Because of their differential regulation, methylation, and other mechanisms,16 lncRNAs are anticipated to contribute to the early detection and treatment of T2DM and are attracting research attention. Thus, we aimed to assess lncRNAs as potential biomarkers for T2DM and associated comorbidities by conducting a systematic review and meta-analysis.

2 METHODS

2.1 Study design

This systematic review and meta-analysis was part of a thematic project conducted at the Second Affiliated Hospital of Fujian Medical University. The study protocol was registered in the International Prospective Register of Systematic Reviews database (registration number, 42022381403), following the Preferred Reporting Items for Systematic Reviews and Meta-Analyses 2020 guidelines for the reporting of systematic reviews.17

2.2 Search strategy and selection criteria

We searched PubMed, Embase, and Web of Science from their inception until December 27, 2022. The reference lists of key reviews and meta-analyses were searched to supplement the identified citations. Our search strategy is available in Supplementary S3.

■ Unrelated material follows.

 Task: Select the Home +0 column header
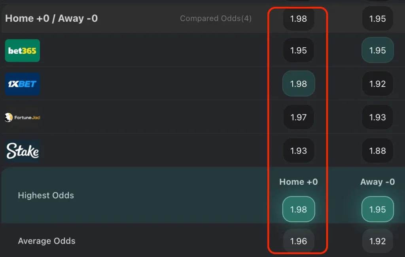point(299,182)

Eligible studies met the following inclusion criteria: (a) case–control or cohort studies on differential lncRNA expression in patients with T2DM or related complications; (b) included diabetic and nondiabetic patients, diabetes-related complications, and compared diabetic and nondiabetic control samples; (3) contained data on the total number of samples, area under the receiver operating characteristic (ROC) curve (AUC), sensitivity, and specificity. We excluded studies unrelated to lncRNAs or T2DM, review papers, animal studies, case reports, those based on nonhuman subjects, or studies published in languages other than English.

2.3 Data analysis

2.3.1 Study selection

After removing duplicates using EndNote X9 (Clarivate Analytics, Philadelphia, PA, USA), two team members (XES and JQL) further scanned the titles and abstracts independently, read the relevant full-text manuscripts, and extracted the study data from eligible studies. Any disagreements were settled through conversation and, if necessary, through adjudication by a third team member (YQH). Furthermore, the reasons for exclusion were recorded. Data from the screening process were fully documented, including author, country, year of publication, lncRNA type, disease type, participants, method of detection, lncRNA expression levels, diagnostic power, sensitivity, and specificity.

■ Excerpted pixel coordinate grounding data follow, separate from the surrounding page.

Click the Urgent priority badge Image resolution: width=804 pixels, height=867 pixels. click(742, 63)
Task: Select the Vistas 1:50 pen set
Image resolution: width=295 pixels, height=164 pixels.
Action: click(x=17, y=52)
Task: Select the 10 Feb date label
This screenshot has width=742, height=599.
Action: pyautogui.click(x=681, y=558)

2.3.2 Data extraction and management

After consensus was reached, the data were entered into STATA statistical software 16.0 (Stata Corp., College Station, Texas, USA). We included the sample size, AUC, sensitivity, and specificity values from the original literature and calculated the following values: true positive, false positive, false negative, and true negative. An independent evaluation of the literature quality was conducted using the Newcastle-Ottawa Scale,18 and any uncertainties were discussed and highlighted. Each article received a score between 0 and 9, with scores of 6 and 9 denoting exceptional quality.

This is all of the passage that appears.